WHAT IS NEEDED
Your copy begins at the line with "Task: Open the 关键词词库 link" and runs through the end of the data below. Set down only those lines exactly, without pictures.

WORKING DATA
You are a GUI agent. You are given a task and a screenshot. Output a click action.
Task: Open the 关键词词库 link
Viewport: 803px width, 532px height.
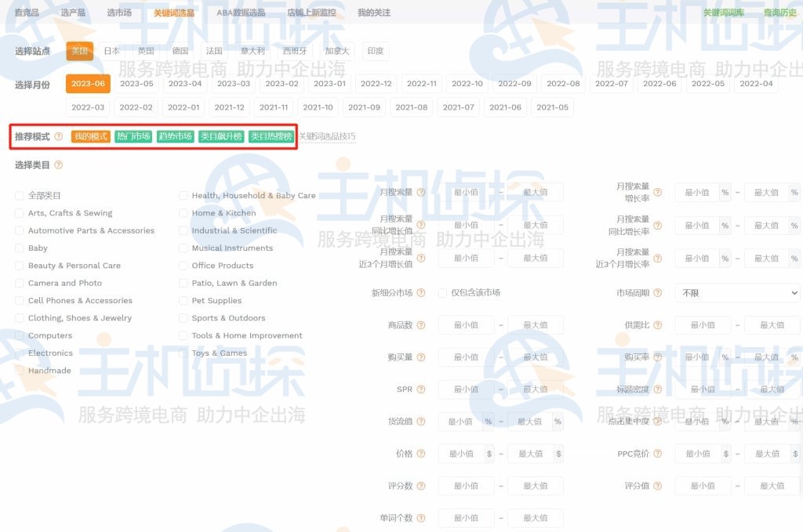click(x=723, y=12)
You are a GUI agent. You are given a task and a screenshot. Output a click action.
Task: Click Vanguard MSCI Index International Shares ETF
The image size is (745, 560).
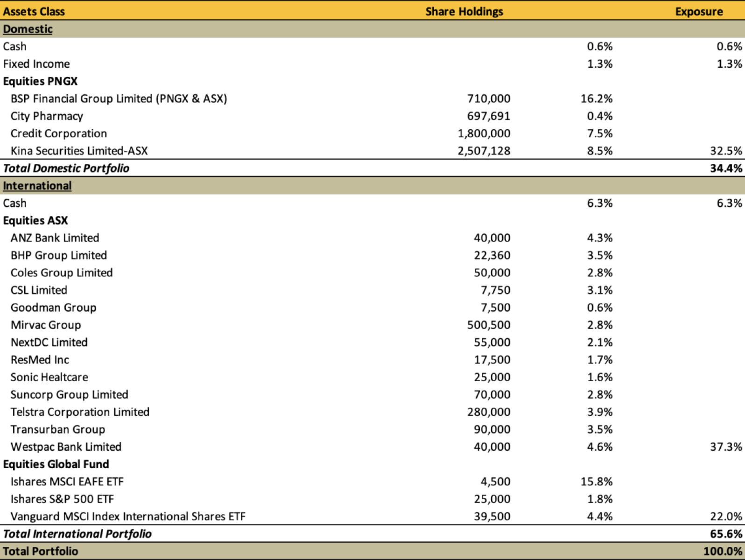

ANSWER AREA
Task: Open the 关键词词库 link
Viewport: 803px width, 532px height.
click(x=723, y=12)
You are a GUI agent. You are given a task and a screenshot. Output a click action.
Task: Click Vanguard MSCI Index International Shares ETF
The image size is (745, 560).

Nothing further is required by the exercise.